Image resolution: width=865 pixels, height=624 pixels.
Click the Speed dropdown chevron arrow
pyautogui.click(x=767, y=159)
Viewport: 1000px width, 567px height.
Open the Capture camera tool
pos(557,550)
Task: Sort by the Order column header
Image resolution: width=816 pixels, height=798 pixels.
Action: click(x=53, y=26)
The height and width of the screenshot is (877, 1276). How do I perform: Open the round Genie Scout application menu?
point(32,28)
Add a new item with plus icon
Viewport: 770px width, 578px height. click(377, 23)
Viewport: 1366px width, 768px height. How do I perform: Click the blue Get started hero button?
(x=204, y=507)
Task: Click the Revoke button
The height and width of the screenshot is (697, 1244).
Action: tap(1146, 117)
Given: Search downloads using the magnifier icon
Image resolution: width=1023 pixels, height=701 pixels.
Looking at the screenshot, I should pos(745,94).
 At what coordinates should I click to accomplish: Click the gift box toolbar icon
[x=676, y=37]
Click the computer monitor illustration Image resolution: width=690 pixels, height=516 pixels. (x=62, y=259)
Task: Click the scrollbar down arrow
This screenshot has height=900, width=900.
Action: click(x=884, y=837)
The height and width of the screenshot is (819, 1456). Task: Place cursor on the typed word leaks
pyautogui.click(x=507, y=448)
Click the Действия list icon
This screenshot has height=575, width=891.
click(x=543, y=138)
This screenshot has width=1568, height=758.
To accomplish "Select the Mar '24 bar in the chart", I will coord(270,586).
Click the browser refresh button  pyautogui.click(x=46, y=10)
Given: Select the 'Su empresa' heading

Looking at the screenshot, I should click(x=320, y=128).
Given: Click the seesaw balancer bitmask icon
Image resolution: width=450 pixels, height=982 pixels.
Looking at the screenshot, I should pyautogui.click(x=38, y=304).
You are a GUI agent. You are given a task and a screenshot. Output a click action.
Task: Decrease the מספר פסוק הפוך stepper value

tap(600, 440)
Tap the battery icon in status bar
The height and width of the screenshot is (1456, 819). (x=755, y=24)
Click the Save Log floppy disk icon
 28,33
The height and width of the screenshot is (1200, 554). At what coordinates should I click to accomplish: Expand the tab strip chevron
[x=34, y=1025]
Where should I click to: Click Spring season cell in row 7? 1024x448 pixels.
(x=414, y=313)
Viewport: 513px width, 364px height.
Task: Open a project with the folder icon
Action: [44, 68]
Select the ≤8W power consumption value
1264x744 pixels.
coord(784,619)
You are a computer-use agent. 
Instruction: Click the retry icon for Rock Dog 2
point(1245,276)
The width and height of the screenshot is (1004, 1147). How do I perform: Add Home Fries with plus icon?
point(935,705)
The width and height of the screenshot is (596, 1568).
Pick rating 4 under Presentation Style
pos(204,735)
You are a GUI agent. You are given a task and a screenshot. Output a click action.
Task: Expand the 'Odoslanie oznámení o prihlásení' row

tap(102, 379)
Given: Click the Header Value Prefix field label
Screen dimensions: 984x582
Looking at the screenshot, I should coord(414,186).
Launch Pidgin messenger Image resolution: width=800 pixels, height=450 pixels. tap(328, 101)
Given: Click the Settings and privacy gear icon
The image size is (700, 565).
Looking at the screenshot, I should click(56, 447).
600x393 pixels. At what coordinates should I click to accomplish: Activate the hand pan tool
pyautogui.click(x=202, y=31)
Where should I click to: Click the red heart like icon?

□ □ □ □

▸ What to do:
Look above for the line with "Task: Click the Revoke button"; retype exactly that line, every line after it up to the line with "Task: Click the scrollbar down arrow", and that line too, nothing else.

▸ Response area:
Task: Click the Revoke button
The height and width of the screenshot is (697, 1244).
Action: tap(1146, 117)
Given: Search downloads using the magnifier icon
Image resolution: width=1023 pixels, height=701 pixels.
Looking at the screenshot, I should pos(745,94).
 At what coordinates should I click to accomplish: Click the gift box toolbar icon
[x=676, y=37]
Click the computer monitor illustration Image resolution: width=690 pixels, height=516 pixels. (x=62, y=259)
Task: Click the scrollbar down arrow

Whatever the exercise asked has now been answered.